● **DESCRIPTION OF THE TASK**: Copy out every line of the material below word for word, leaving out the pictures.

● **Material for locating described items**:
◇ ◇ ◇ ◇ ◇

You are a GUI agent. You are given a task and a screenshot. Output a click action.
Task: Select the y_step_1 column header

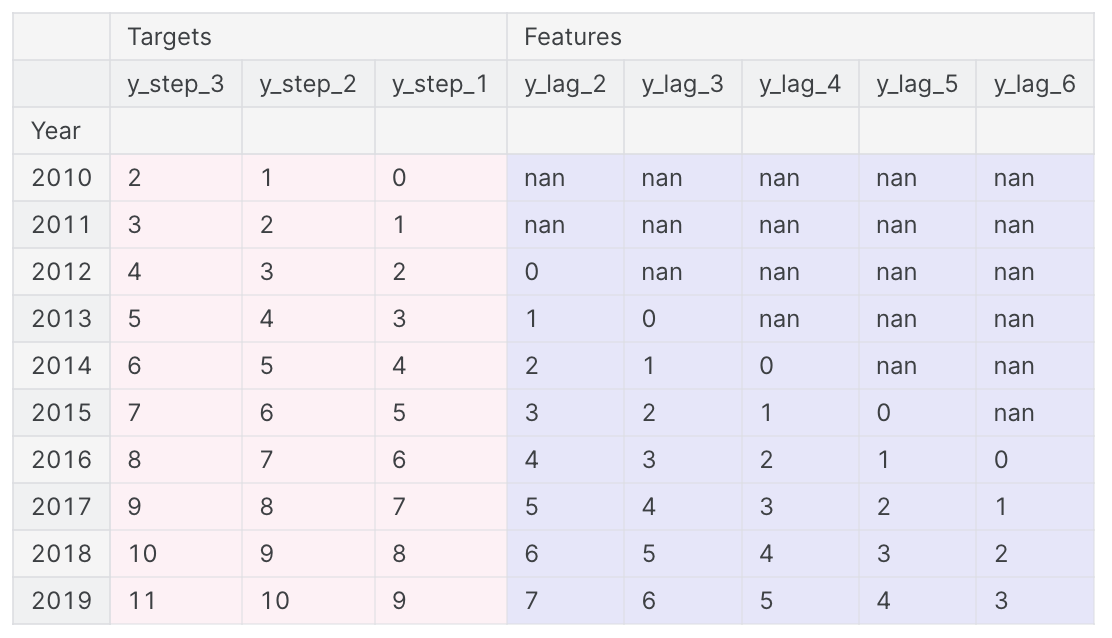(x=441, y=84)
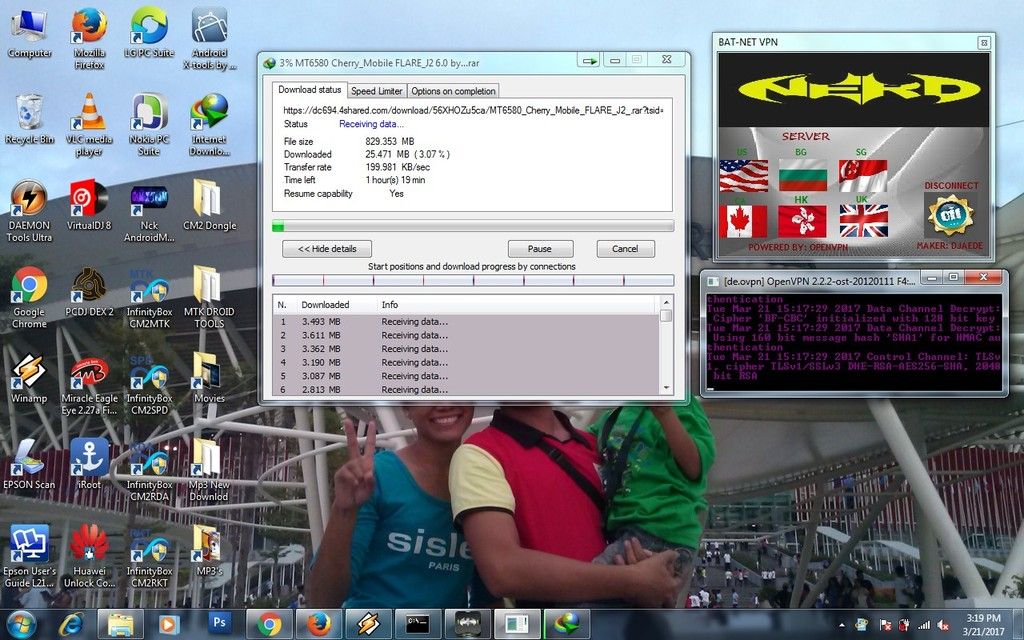Viewport: 1024px width, 640px height.
Task: Choose the UK flag server
Action: [x=863, y=221]
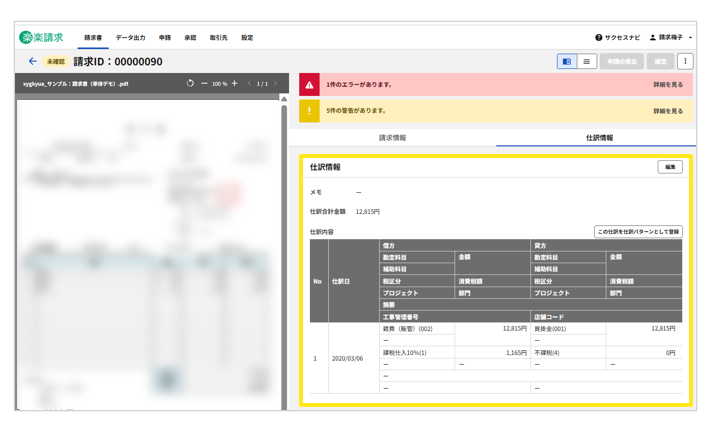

◇ ◇ ◇ ◇ ◇

● **REPLY**:
You are a GUI agent. You are given a task and a screenshot. Output a click action.
Task: Select the y_step_1 column header

(x=441, y=84)
Viewport: 1024px width, 640px height.
Task: Choose the UK flag server
Action: [x=863, y=221]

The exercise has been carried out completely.